In this instance, Carly very nearly didn’t organise a heart tracing test for Nina. But she had been told by the specialist heart doctors down the road she must. Grrrrrrrrr thought Carly. Really this is just anxiety about her mother being in hospital and a sibling about to be born. Often Carly doesn’t do what she is told but Nina is pretty young for adolescent stress to cause palpitations. And she did have a previously scrambled heart, and this means she possibly could have real palpitations.
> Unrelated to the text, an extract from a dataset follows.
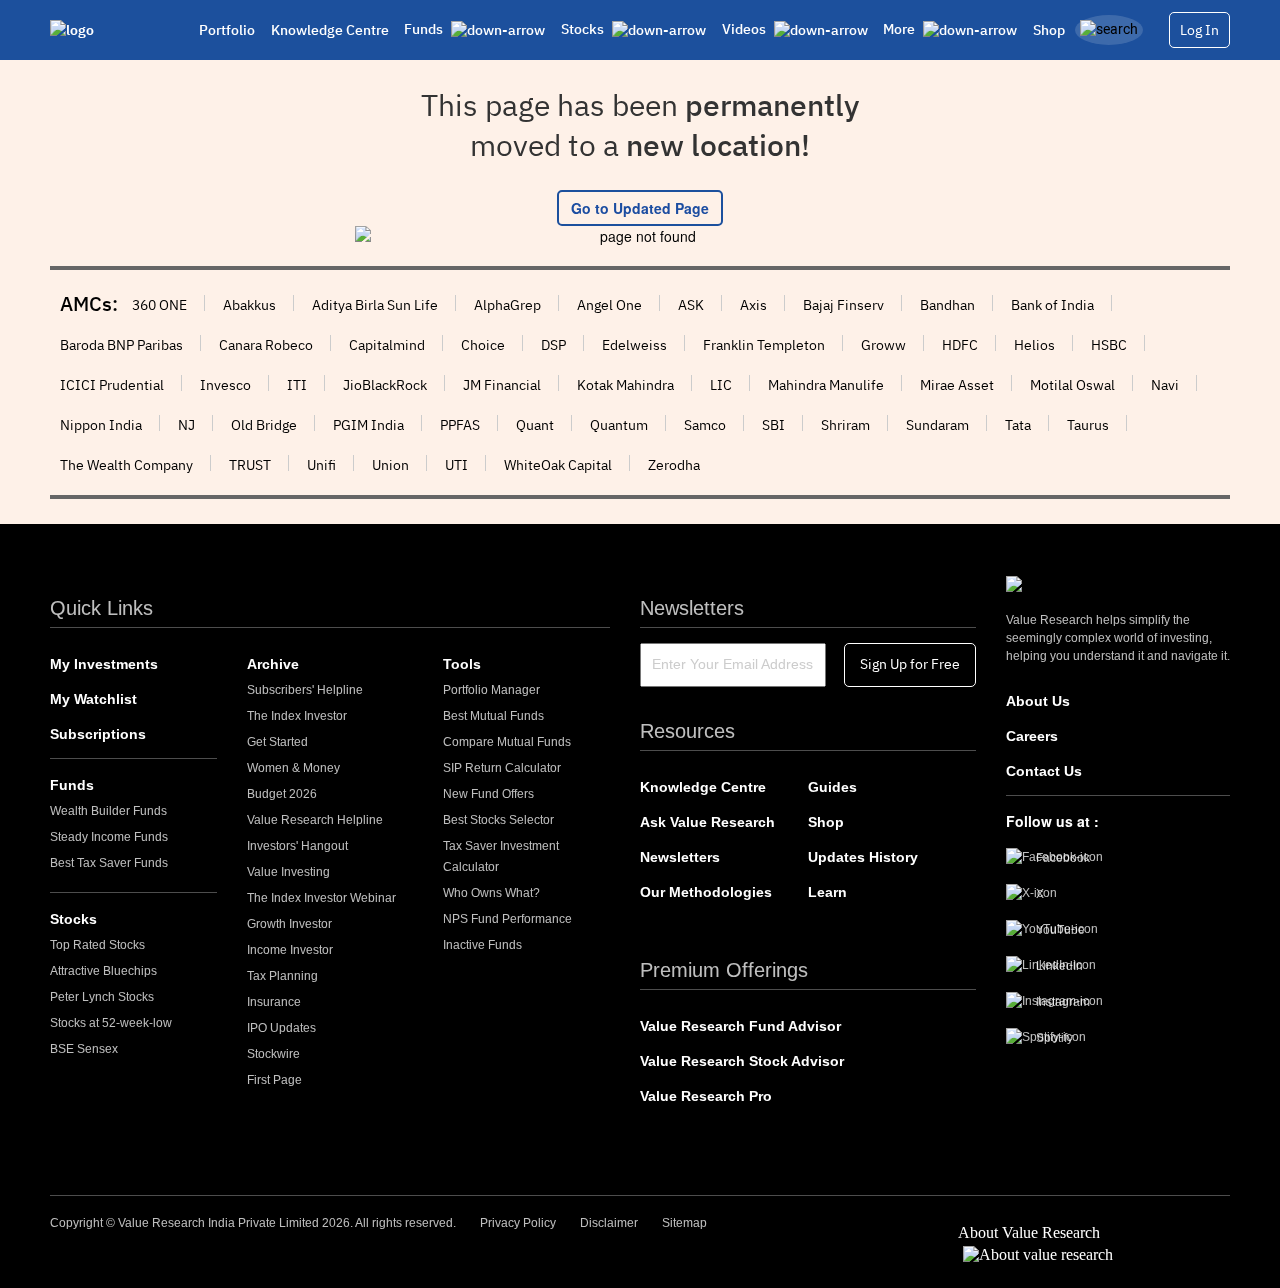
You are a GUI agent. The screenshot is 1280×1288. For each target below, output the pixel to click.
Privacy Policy (518, 1223)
So reluctantly and confident that she would be proved right, she organised a 24-hour heart tracing test. “Well blow me down with a feather” thought Carly when one of her cardiology colleagues phoned her to say she really did have some very serious palpitations that would need treatment. “Phew”, thought Carly who had begrudgingly organised the test, and “Thanks”, to having good colleagues who called her up to say it was abnormal. So, in this instance, “Just give it a rub” would have been wholly the wrong thing to do.
Carly wonders if giving things a rub and hugging are actually the same thing. Rubbing is a repetitive movement over a particular area that is sore. Hugging is helpful when you are feeling mentally sore, or just lonely. Carly thinks back to these last few years. She has always liked hugging. Her sons are good at it. Her daughter is more unpredictable. But the pandemic put paid to hugging. Well, it did if you followed the rules. Which Carly doesn’t. So, she hugged lots of people. These were all people in her ‘bubble’. Carly had a rather loose definition of her bubble. It was really more of an ephemeral construct which would expand and contract according to Carly’s needs. Mostly she wanted cuddles and hugs. But Carly also realised there were times when she didn’t.
Carly cries a lot. And this can be overwhelming for others. But she doesn’t actually mind crying in front of others. But they don’t always like it. So, they will engineer an end to Carly’s sobs by hugging her. And if Carly didn’t want this, she could put up her hand as if to say, “No hugs, it is the pandemic after all”. And then she tries to explain in this particular instance that hugging isn’t helpful. Crying is fine. She even cried in an Uber recently when she and the driver were each trying to make sense of their recent divorces. The driver didn’t try to hug Carly. He gave her his copy of the Quran instead. Maybe that is a spiritual or religious hug. Words to surround and comfort you. Yes, thinks Carly. That is a hug. Good.